I’m hosted on a shared hosting plan with GoDaddy for my website WheresTheDance.com
I have no SSH access. Can I install a certificate through any manual method?
I’m hosted on a shared hosting plan with GoDaddy for my website WheresTheDance.com
I have no SSH access. Can I install a certificate through any manual method?
You can obtain a certificate, yes.
Installing it, I’m less sure about. Do you have a control panel on your GoDaddy account, which enables you to upload / install SSL certs ? (someone more familiar with GoDaddy may know that if you don’t ). If you do have that, then there are several options for obtaining a certificate.
Looking at GoDaddy, it depends on your shared hosting plan. If it’s cPanel or Plesk then yes. If it’s Web & Classic Hosting, website builder or other GoDaddy website application, then they don’t support it.

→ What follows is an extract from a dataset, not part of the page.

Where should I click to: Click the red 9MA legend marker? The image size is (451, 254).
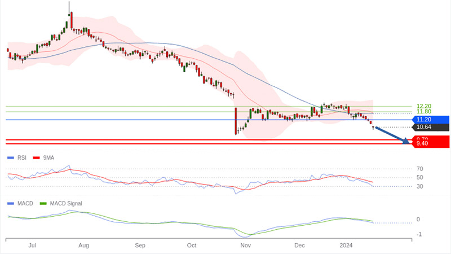point(37,158)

Try as I might, it seems that there is no option for LetsEncrypt in this situation. Dang.
Supposedly I need a UCC SSL for whatever that is worth. And this must be purchased through GoDaddy.
which hosting plan do you have ?
It’s certainly within Go Daddy’s right to attach the purchase of certificates to their cheaper hosting products. Obviously when it comes time to renew you might want to consider whether a host that throws in certificates from Let’s Encrypt or another provider is a better deal (some cPanel hosts give you a free Comodo cert)

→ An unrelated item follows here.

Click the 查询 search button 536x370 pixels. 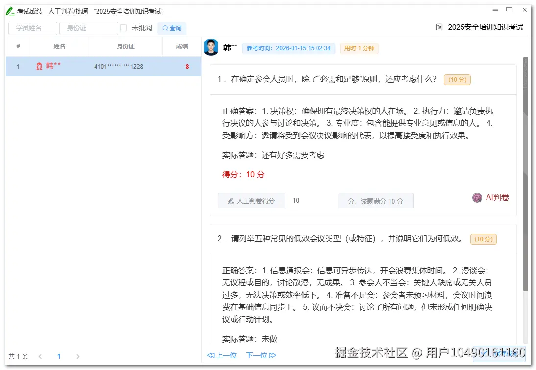[x=171, y=28]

BTW: UCC stands for Universal Communications Certificate, it’s Microsoft’s preferred term for what is also sometimes called a SAN (Subject Alternative Name) certificate, but whatever you call them they’re basically one certificate for several different host names. Every exact host name for a site needs to be in the certificate, so if you had a certificate just for www.example.com and a visitor tries to access https://example.com/ the certificate won’t match, and they’ll get an error, even if all you intended to do was give them a redirect to https://www.example.com/. But you can put lots of names in a certificate if you want, like maybe images.example.com and mail.example.com, or completely unrelated names for different sites you run, like haddock.example and www.example.org. Having a separate certificate for every single name would be a huge pain in the backside. Let’s Encrypt (of course) offers SAN / UCC certificates, so does basically everybody.